So maybe if we gobble a bit and prance aimlessly around the farmyard,
we can come close to thinking like Trump supporters,

underpants

(182,966 posts)
4. I think the author fails to understand how conditioned they are
Tue Dec 26, 2017, 07:09 PM
Dec 2017

You could try to express how you are concerned about the same problems but then they want to hear the end of the song they've heard 1,000 times "it's the liberal media/Washington's fault". That's it, they just want to hear the greatest hits. They were conditioned this way well before Trump was actually a candidate. Look at the 2012 primaries - their "debates" could have simply been hands up hands down on each issue - get one wrong and you are done. Ironically, think "THE HOOK" at Amateur Night at the Apollo. When Rick Perry forgot the third Department to get rid of Ron Paul and someone else just looked down and read from their prepared notes.

Bring up the obvious - the corporate media and corporations basically wanting to dismantled the state and you've lost them. It's not that they disagree (they've had very little exposure to even these ideas) they just want to hear the same song or punch line again. The parallel to wrestling catch phrases is hard to miss ---- Trump basically ran a wrestling campaign.

 

RandomAccess

(5,210 posts)
5. I don't really agree with this
Tue Dec 26, 2017, 09:27 PM
Dec 2017

I absolutely don't see populism as the enemy, or even the cause. Not at all.

I think this article, which was posted on DU a few days ago, offered the best answer for Trump's never-can-be-swayed supporters. It's an excellent article written by an historian of fascism, and it reads like it was written yesterday until you get near the end where it says " But the destruction of the GOP looks all but imminent should he be the nominee. "


Trump’s not Hitler, he’s Mussolini: How GOP anti-intellectualism created a modern fascist movement in America

To quote Paxton again, this time from his seminal "The Anatomy of Fascism": “Fascist leaders made no secret of having no program.” This explains why Trump supporters are not bothered by his ideological malleability and policy contradictions: He was pro-choice before he was pro-life; donated to politicians while now he rails against that practice; married three times and now embraces evangelical Christianity; is the embodiment of capitalism and yet promises to crack down on free trade. In the words of the Italian writer Umberto Eco, fascism was “a beehive of contradictions.” It bears noting that Mussolini was a socialist unionizer before becoming a fascist union buster, a journalist before cracking down on free press, a republican before becoming a monarchist.

Like Mussolini, Trump is dismissive of democratic institutions. He selfishly guards his image of a self-made outsider who will “dismantle the establishment” in the words of one of his supporters. That this includes cracking down on a free press by toughening libel laws, engaging in the ethnic cleansing of 11 million people (“illegals”), stripping away citizenship of those seen as illegitimate members of the nation (children of the “illegals”), and committing war crimes in the protection of the nation (killing the families of suspected terrorists) only enhances his stature among his supporters. The discrepancy between their love of America and these brutal and undemocratic methods does not bother them one iota. To borrow from Paxton again: “Fascism was an affair of the gut more than of the brain.” For Trump and his supporters, the struggle against “political correctness” in all its forms is more important than the fine print of the Constitution.

. . .

Benito Mussolini came to the scene in the 1920s at a time when all the known “isms” of the time had lost their mojos. . . .

* Given request
Copy the forum thread starting at "You could try" and ending at "their prepared notes.", changing "song" to "tune" each time it appears. Answer from the forum thread alone.

* Data entries
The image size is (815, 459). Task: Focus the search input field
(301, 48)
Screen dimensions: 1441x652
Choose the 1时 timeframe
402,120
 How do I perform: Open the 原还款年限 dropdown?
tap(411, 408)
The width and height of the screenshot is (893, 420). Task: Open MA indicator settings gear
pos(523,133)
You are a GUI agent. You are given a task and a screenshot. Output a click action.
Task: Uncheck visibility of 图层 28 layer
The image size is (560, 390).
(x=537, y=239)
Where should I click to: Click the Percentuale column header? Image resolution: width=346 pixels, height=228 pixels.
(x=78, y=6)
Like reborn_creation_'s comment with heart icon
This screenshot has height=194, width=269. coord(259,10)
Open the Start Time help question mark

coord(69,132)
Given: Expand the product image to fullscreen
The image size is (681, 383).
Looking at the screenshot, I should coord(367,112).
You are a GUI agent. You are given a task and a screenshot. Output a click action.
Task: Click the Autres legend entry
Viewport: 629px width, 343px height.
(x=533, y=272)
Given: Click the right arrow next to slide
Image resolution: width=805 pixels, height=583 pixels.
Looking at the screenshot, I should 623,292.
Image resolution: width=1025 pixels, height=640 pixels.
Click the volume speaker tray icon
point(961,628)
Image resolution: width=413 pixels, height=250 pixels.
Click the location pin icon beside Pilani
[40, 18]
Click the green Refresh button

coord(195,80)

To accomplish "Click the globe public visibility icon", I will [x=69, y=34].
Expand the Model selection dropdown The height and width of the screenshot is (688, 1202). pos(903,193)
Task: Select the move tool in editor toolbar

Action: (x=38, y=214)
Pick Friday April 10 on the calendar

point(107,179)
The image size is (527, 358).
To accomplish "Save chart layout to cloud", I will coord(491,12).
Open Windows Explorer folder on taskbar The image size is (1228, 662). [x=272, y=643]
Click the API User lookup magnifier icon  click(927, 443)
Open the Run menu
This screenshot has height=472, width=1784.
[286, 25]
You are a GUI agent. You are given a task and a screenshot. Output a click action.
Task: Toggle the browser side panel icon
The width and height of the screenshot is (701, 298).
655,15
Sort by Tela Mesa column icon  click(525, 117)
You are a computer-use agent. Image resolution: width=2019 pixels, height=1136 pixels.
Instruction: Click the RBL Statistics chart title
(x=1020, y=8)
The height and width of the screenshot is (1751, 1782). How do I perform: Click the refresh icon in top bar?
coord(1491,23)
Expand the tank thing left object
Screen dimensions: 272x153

* Exercise output
You could try to express how you are concerned about the same problems but then they want to hear the end of the tune they've heard 1,000 times "it's the liberal media/Washington's fault". That's it, they just want to hear the greatest hits. They were conditioned this way well before Trump was actually a candidate. Look at the 2012 primaries - their "debates" could have simply been hands up hands down on each issue - get one wrong and you are done. Ironically, think "THE HOOK" at Amateur Night at the Apollo. When Rick Perry forgot the third Department to get rid of Ron Paul and someone else just looked down and read from their prepared notes.